## [Exercise requirements]
Begin at the line that has "Open SSO e SCIM settings" and stop after the line that has "Action: 123,5". Write out those lines again, substituting "Tools menu" for "Actions menu" and changing nothing else.

* Start Records to use *

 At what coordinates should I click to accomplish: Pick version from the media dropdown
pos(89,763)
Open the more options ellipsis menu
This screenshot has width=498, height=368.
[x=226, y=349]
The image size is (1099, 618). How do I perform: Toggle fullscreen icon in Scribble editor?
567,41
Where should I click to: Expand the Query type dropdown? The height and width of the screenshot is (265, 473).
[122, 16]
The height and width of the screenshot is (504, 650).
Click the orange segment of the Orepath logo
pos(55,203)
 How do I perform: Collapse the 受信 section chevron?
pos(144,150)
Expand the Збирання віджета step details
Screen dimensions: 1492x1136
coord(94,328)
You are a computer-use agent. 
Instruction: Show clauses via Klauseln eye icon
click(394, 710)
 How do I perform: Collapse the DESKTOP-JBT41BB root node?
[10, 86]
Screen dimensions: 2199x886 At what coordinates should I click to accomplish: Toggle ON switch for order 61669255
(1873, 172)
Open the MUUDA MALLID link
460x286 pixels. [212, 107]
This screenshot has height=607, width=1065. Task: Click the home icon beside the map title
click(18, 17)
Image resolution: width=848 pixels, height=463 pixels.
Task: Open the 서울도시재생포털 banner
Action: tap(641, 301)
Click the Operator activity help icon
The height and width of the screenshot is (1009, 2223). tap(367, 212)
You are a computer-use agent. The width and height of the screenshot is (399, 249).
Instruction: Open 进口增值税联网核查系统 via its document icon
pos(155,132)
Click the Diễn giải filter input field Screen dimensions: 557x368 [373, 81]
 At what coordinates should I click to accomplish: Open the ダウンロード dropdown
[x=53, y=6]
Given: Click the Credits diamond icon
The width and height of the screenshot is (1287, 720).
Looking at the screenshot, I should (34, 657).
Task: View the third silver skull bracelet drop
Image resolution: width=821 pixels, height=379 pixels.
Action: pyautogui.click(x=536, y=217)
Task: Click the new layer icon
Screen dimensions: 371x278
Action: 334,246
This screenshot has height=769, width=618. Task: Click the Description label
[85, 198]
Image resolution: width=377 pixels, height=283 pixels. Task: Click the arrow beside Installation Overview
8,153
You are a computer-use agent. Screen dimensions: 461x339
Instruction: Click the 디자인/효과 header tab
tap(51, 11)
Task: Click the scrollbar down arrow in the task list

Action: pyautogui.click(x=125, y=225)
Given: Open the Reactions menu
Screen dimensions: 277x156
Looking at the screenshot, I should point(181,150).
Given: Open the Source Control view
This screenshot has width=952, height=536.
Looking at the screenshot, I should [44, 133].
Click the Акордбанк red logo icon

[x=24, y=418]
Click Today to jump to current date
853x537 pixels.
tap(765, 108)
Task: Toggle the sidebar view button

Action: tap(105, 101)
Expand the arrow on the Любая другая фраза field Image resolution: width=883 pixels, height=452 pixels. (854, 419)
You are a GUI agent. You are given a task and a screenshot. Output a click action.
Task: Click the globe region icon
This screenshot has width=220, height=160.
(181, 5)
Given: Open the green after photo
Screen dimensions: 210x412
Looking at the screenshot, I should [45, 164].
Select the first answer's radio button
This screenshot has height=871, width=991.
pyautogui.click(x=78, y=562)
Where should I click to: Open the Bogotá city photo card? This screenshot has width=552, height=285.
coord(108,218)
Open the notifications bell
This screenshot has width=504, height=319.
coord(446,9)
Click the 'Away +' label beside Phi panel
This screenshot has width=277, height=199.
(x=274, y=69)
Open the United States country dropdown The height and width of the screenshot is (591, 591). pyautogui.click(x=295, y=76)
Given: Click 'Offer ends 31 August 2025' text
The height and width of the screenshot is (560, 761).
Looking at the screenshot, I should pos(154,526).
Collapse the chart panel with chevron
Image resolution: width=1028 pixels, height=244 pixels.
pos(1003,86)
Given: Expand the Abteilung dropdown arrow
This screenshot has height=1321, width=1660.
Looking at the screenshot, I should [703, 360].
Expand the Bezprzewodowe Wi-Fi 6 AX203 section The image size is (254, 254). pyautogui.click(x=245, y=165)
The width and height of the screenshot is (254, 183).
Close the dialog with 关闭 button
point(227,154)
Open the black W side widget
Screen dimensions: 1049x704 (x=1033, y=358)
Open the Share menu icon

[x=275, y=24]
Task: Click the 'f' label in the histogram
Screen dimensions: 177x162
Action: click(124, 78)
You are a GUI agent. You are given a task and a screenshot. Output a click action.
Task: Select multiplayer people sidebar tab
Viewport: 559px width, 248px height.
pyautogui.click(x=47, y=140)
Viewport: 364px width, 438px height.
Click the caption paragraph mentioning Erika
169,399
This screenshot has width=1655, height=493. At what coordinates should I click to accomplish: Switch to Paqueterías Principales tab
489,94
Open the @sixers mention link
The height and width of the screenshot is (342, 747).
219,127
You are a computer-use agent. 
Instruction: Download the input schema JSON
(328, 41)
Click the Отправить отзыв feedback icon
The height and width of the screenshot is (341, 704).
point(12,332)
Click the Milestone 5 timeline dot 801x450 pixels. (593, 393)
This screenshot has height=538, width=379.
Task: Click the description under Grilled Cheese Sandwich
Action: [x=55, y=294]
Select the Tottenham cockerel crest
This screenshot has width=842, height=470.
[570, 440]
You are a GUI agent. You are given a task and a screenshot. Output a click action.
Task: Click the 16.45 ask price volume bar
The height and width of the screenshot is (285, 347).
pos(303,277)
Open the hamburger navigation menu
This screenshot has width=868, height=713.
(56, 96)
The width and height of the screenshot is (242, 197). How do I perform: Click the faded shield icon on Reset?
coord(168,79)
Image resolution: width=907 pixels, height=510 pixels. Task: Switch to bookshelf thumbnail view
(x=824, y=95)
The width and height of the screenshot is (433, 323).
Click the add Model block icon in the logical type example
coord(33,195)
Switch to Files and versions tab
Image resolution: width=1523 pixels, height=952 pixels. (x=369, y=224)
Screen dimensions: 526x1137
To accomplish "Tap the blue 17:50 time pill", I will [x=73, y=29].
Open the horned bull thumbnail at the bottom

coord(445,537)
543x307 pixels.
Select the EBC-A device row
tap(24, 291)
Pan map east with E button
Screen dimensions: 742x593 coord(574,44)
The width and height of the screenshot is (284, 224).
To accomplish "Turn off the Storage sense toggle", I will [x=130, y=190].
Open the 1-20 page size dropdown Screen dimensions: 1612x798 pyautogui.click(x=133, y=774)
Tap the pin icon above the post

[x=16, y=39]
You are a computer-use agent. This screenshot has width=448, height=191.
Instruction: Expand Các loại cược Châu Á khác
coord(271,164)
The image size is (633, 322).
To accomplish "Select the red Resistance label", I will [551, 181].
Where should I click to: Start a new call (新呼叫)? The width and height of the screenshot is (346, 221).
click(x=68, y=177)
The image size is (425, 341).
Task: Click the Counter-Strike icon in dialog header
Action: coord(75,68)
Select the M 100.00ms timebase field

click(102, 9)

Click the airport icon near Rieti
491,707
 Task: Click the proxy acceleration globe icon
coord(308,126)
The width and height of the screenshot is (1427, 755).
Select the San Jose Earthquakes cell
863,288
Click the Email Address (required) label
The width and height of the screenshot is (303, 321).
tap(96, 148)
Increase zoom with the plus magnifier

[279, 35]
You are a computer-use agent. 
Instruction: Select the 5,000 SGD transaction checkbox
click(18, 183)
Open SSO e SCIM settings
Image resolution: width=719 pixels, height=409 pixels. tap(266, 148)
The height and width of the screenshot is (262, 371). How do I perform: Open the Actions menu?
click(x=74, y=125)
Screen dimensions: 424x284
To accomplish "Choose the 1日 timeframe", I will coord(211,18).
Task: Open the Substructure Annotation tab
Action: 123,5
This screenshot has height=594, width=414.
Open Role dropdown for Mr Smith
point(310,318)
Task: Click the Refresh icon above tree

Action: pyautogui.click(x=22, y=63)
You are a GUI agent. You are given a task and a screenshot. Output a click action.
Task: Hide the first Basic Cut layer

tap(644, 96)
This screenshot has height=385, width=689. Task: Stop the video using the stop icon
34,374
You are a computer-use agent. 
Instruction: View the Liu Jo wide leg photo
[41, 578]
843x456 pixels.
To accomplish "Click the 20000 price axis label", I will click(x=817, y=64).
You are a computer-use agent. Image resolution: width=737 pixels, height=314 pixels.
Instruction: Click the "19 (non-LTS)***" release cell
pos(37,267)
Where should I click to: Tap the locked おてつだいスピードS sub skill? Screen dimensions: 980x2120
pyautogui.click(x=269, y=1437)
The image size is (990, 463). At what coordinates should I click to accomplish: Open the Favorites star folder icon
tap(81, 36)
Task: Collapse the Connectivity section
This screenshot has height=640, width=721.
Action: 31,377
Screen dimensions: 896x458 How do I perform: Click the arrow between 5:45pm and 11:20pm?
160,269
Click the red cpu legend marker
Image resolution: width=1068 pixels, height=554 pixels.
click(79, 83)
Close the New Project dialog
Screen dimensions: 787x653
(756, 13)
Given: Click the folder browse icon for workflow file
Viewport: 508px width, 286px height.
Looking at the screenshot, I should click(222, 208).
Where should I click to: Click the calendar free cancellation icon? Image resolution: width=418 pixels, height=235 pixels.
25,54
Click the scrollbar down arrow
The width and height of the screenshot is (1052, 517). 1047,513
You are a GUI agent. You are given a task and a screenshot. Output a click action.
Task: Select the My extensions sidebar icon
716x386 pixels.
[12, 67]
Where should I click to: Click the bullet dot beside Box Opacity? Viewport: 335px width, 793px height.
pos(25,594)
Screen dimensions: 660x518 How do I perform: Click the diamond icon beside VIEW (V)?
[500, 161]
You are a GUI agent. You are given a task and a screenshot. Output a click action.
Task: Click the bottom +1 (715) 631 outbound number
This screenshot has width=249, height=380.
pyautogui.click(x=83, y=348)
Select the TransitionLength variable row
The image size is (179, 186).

* End Records to use *

## [Expected answer]
Open SSO e SCIM settings
Image resolution: width=719 pixels, height=409 pixels. tap(266, 148)
The height and width of the screenshot is (262, 371). How do I perform: Open the Tools menu?
click(x=74, y=125)
Screen dimensions: 424x284
To accomplish "Choose the 1日 timeframe", I will coord(211,18).
Task: Open the Substructure Annotation tab
Action: 123,5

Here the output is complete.